**Objective:**
Copy the lines below verbatim, keeping every one in its original order.

(Rows of pointing data)
__________

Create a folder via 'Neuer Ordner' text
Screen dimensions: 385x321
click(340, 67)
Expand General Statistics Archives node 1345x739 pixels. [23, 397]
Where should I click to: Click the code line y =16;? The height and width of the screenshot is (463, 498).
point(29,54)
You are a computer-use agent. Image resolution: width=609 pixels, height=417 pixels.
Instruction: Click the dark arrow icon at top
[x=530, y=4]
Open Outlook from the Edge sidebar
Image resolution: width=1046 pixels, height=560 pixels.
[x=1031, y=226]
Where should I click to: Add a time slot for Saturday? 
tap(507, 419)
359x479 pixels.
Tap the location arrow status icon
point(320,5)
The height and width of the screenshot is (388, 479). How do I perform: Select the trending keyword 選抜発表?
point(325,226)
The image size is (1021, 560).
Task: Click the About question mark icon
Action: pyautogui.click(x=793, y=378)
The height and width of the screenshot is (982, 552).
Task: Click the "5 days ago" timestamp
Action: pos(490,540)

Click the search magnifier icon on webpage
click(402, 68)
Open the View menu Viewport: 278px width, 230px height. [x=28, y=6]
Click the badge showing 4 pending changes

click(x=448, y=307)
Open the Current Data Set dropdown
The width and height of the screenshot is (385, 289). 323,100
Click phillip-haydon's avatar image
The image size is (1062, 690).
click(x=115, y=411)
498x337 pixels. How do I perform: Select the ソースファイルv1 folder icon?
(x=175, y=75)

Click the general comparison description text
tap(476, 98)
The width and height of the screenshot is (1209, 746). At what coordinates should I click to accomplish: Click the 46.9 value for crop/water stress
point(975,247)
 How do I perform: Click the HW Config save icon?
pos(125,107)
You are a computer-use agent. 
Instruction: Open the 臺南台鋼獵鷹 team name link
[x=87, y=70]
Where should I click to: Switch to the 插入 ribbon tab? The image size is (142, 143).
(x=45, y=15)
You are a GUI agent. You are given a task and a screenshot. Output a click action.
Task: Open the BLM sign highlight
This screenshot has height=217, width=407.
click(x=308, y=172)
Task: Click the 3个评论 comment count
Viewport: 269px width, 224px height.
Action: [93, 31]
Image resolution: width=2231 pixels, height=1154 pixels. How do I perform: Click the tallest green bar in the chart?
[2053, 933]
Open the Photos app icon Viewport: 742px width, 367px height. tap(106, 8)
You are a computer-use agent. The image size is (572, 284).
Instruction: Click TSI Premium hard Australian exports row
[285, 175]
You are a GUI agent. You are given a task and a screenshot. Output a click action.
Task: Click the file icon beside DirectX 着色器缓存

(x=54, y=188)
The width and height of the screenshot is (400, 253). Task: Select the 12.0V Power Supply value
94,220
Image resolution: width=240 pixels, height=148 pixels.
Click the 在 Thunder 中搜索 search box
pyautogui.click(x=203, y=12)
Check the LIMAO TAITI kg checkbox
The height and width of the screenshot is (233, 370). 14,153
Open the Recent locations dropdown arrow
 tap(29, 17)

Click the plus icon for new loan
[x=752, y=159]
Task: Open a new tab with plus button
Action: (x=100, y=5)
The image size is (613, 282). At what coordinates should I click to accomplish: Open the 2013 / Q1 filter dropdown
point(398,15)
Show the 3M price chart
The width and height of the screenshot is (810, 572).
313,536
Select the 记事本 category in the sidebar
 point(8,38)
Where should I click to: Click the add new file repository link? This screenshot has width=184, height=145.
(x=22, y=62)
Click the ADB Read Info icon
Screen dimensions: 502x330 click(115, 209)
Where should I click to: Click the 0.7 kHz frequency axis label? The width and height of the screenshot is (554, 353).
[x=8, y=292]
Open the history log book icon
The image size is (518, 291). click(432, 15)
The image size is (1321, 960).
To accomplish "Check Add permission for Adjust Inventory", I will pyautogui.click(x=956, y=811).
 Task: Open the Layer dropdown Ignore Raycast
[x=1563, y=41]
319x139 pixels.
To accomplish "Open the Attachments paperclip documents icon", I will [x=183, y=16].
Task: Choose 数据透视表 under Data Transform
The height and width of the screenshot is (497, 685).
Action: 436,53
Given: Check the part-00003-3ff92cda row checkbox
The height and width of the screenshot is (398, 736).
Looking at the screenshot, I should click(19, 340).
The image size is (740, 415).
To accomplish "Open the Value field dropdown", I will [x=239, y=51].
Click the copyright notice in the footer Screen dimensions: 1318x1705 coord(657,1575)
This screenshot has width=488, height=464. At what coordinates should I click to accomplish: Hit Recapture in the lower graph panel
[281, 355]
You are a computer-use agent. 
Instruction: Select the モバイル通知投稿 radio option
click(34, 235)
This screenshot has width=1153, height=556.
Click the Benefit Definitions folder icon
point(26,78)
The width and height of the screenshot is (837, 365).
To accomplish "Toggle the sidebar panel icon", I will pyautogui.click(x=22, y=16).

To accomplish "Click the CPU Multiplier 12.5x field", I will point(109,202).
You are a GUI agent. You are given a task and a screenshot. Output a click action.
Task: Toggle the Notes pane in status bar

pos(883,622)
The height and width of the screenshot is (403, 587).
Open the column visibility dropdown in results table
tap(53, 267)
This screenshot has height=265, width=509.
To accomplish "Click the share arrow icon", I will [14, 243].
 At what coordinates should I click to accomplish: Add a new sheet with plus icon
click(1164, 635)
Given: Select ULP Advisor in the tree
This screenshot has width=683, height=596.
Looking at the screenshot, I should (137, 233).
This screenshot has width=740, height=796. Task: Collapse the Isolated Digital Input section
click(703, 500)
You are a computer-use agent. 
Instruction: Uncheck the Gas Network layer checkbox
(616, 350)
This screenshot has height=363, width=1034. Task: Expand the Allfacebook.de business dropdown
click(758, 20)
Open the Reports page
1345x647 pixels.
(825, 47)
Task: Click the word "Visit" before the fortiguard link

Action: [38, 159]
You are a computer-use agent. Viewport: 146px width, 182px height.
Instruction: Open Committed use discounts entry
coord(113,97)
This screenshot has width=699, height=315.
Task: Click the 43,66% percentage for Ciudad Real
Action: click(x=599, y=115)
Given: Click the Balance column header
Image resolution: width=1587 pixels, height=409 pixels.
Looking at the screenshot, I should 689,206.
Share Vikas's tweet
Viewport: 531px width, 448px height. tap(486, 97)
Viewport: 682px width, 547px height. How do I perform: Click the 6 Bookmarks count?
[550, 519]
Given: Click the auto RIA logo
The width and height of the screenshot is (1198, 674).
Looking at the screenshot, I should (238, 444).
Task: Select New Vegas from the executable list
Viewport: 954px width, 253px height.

__________

**Output for this exercise:**
Create a folder via 'Neuer Ordner' text
Screen dimensions: 385x321
click(340, 67)
Expand General Statistics Archives node 1345x739 pixels. [23, 397]
Where should I click to: Click the code line y =16;? The height and width of the screenshot is (463, 498).
point(29,54)
You are a computer-use agent. Image resolution: width=609 pixels, height=417 pixels.
Instruction: Click the dark arrow icon at top
[x=530, y=4]
Open Outlook from the Edge sidebar
Image resolution: width=1046 pixels, height=560 pixels.
[x=1031, y=226]
Where should I click to: Add a time slot for Saturday? 
tap(507, 419)
359x479 pixels.
Tap the location arrow status icon
point(320,5)
The height and width of the screenshot is (388, 479). How do I perform: Select the trending keyword 選抜発表?
point(325,226)
The image size is (1021, 560).
Task: Click the About question mark icon
Action: pyautogui.click(x=793, y=378)
The height and width of the screenshot is (982, 552).
Task: Click the "5 days ago" timestamp
Action: pos(490,540)

Click the search magnifier icon on webpage
click(402, 68)
Open the View menu Viewport: 278px width, 230px height. [x=28, y=6]
Click the badge showing 4 pending changes

click(x=448, y=307)
Open the Current Data Set dropdown
The width and height of the screenshot is (385, 289). 323,100
Click phillip-haydon's avatar image
The image size is (1062, 690).
click(x=115, y=411)
498x337 pixels. How do I perform: Select the ソースファイルv1 folder icon?
(x=175, y=75)

Click the general comparison description text
tap(476, 98)
The width and height of the screenshot is (1209, 746). At what coordinates should I click to accomplish: Click the 46.9 value for crop/water stress
point(975,247)
 How do I perform: Click the HW Config save icon?
pos(125,107)
You are a computer-use agent. 
Instruction: Open the 臺南台鋼獵鷹 team name link
[x=87, y=70]
Where should I click to: Switch to the 插入 ribbon tab? The image size is (142, 143).
(x=45, y=15)
You are a GUI agent. You are given a task and a screenshot. Output a click action.
Task: Open the BLM sign highlight
This screenshot has height=217, width=407.
click(x=308, y=172)
Task: Click the 3个评论 comment count
Viewport: 269px width, 224px height.
Action: [93, 31]
Image resolution: width=2231 pixels, height=1154 pixels. How do I perform: Click the tallest green bar in the chart?
[2053, 933]
Open the Photos app icon Viewport: 742px width, 367px height. tap(106, 8)
You are a computer-use agent. The image size is (572, 284).
Instruction: Click TSI Premium hard Australian exports row
[285, 175]
You are a GUI agent. You are given a task and a screenshot. Output a click action.
Task: Click the file icon beside DirectX 着色器缓存

(x=54, y=188)
The width and height of the screenshot is (400, 253). Task: Select the 12.0V Power Supply value
94,220
Image resolution: width=240 pixels, height=148 pixels.
Click the 在 Thunder 中搜索 search box
pyautogui.click(x=203, y=12)
Check the LIMAO TAITI kg checkbox
The height and width of the screenshot is (233, 370). 14,153
Open the Recent locations dropdown arrow
 tap(29, 17)

Click the plus icon for new loan
[x=752, y=159]
Task: Open a new tab with plus button
Action: (x=100, y=5)
The image size is (613, 282). At what coordinates should I click to accomplish: Open the 2013 / Q1 filter dropdown
point(398,15)
Show the 3M price chart
The width and height of the screenshot is (810, 572).
313,536
Select the 记事本 category in the sidebar
 point(8,38)
Where should I click to: Click the add new file repository link? This screenshot has width=184, height=145.
(x=22, y=62)
Click the ADB Read Info icon
Screen dimensions: 502x330 click(115, 209)
Where should I click to: Click the 0.7 kHz frequency axis label? The width and height of the screenshot is (554, 353).
[x=8, y=292]
Open the history log book icon
The image size is (518, 291). click(432, 15)
The image size is (1321, 960).
To accomplish "Check Add permission for Adjust Inventory", I will pyautogui.click(x=956, y=811).
 Task: Open the Layer dropdown Ignore Raycast
[x=1563, y=41]
319x139 pixels.
To accomplish "Open the Attachments paperclip documents icon", I will [x=183, y=16].
Task: Choose 数据透视表 under Data Transform
The height and width of the screenshot is (497, 685).
Action: 436,53
Given: Check the part-00003-3ff92cda row checkbox
The height and width of the screenshot is (398, 736).
Looking at the screenshot, I should click(19, 340).
The image size is (740, 415).
To accomplish "Open the Value field dropdown", I will [x=239, y=51].
Click the copyright notice in the footer Screen dimensions: 1318x1705 coord(657,1575)
This screenshot has width=488, height=464. At what coordinates should I click to accomplish: Hit Recapture in the lower graph panel
[281, 355]
You are a computer-use agent. 
Instruction: Select the モバイル通知投稿 radio option
click(34, 235)
This screenshot has width=1153, height=556.
Click the Benefit Definitions folder icon
point(26,78)
The width and height of the screenshot is (837, 365).
To accomplish "Toggle the sidebar panel icon", I will pyautogui.click(x=22, y=16).

To accomplish "Click the CPU Multiplier 12.5x field", I will point(109,202).
You are a GUI agent. You are given a task and a screenshot. Output a click action.
Task: Toggle the Notes pane in status bar

pos(883,622)
The height and width of the screenshot is (403, 587).
Open the column visibility dropdown in results table
tap(53, 267)
This screenshot has height=265, width=509.
To accomplish "Click the share arrow icon", I will [14, 243].
 At what coordinates should I click to accomplish: Add a new sheet with plus icon
click(1164, 635)
Given: Select ULP Advisor in the tree
This screenshot has width=683, height=596.
Looking at the screenshot, I should (137, 233).
This screenshot has width=740, height=796. Task: Collapse the Isolated Digital Input section
click(703, 500)
You are a computer-use agent. 
Instruction: Uncheck the Gas Network layer checkbox
(616, 350)
This screenshot has height=363, width=1034. Task: Expand the Allfacebook.de business dropdown
click(758, 20)
Open the Reports page
1345x647 pixels.
(825, 47)
Task: Click the word "Visit" before the fortiguard link

Action: [38, 159]
You are a computer-use agent. Viewport: 146px width, 182px height.
Instruction: Open Committed use discounts entry
coord(113,97)
This screenshot has width=699, height=315.
Task: Click the 43,66% percentage for Ciudad Real
Action: click(x=599, y=115)
Given: Click the Balance column header
Image resolution: width=1587 pixels, height=409 pixels.
Looking at the screenshot, I should 689,206.
Share Vikas's tweet
Viewport: 531px width, 448px height. tap(486, 97)
Viewport: 682px width, 547px height. How do I perform: Click the 6 Bookmarks count?
[550, 519]
Given: Click the auto RIA logo
The width and height of the screenshot is (1198, 674).
Looking at the screenshot, I should (238, 444).
Task: Select New Vegas from the executable list
Viewport: 954px width, 253px height.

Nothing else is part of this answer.